EXERCISE DIRECTIONS: Copy out each of the rows below word for word, leaving out the pictures.

DATA PROVIDED:
━━━━
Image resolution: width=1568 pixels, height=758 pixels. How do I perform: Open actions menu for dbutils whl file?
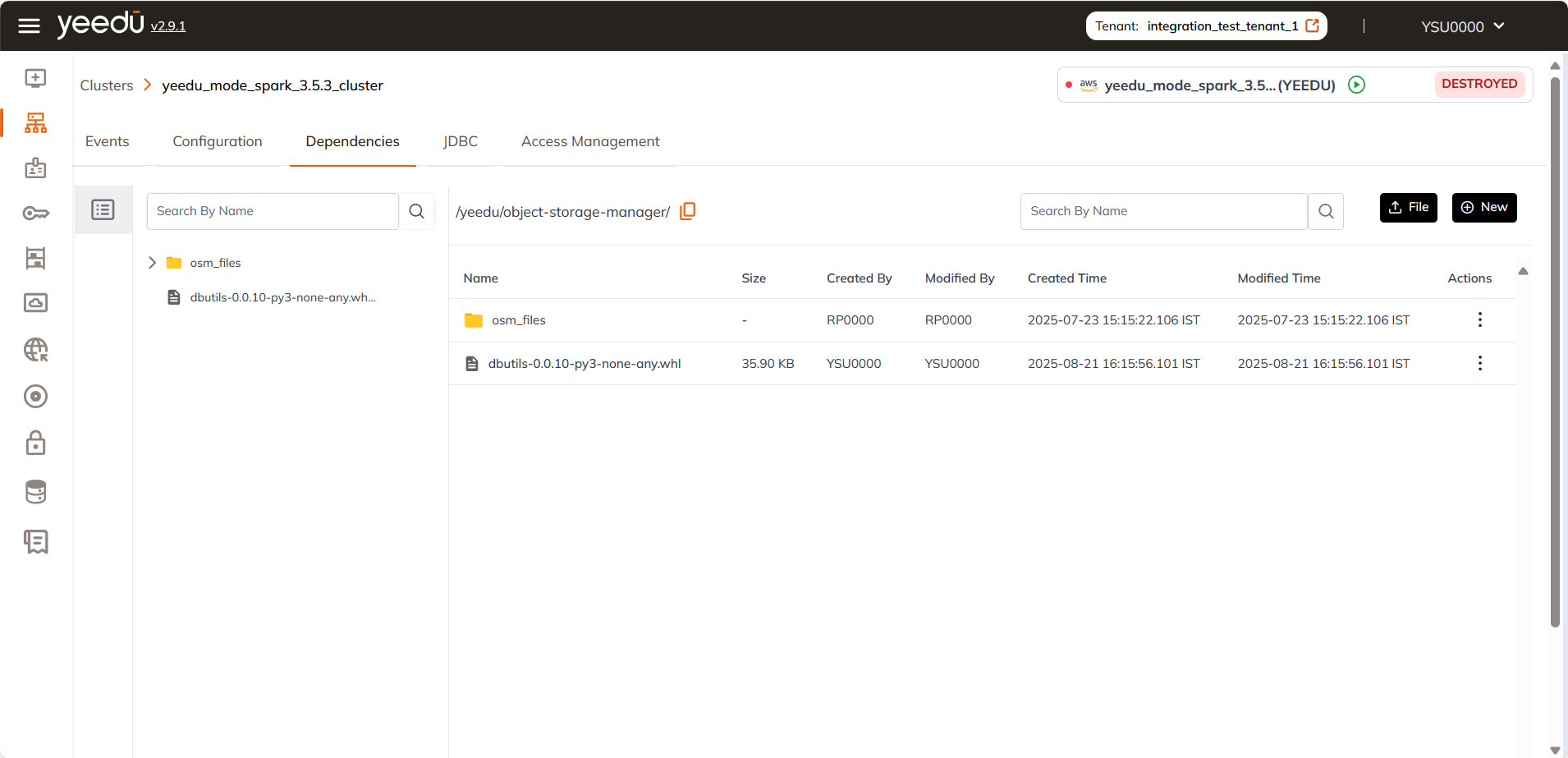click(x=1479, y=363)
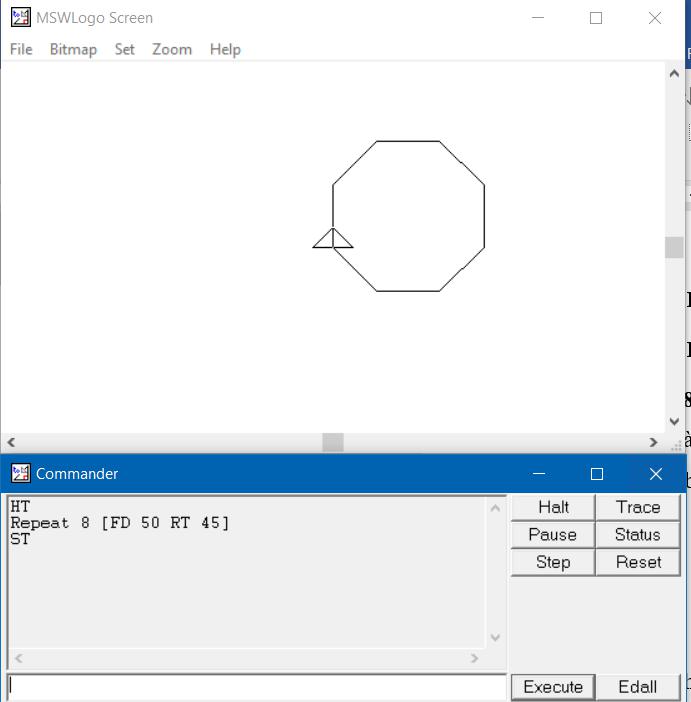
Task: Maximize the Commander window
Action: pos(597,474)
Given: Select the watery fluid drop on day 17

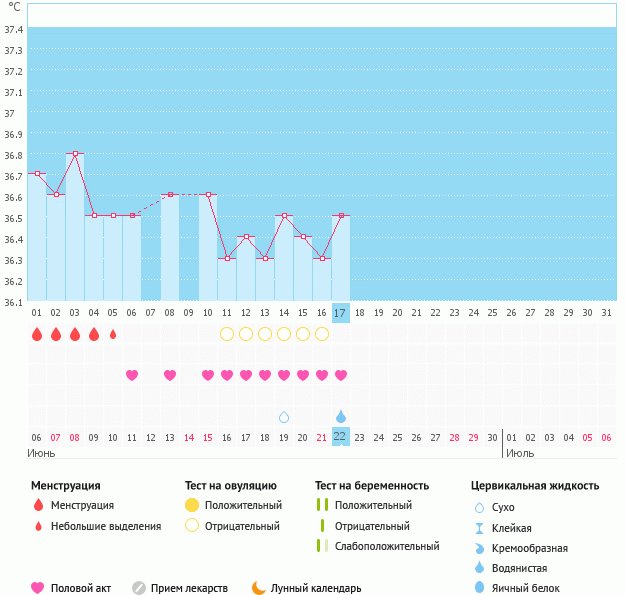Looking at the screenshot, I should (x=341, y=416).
━━━━
COMPLETE OUTPUT:
Image resolution: width=1568 pixels, height=758 pixels. How do I perform: Open actions menu for dbutils whl file?
click(x=1479, y=363)
Task: Maximize the Commander window
Action: pos(597,474)
Given: Select the watery fluid drop on day 17

Looking at the screenshot, I should (x=341, y=416).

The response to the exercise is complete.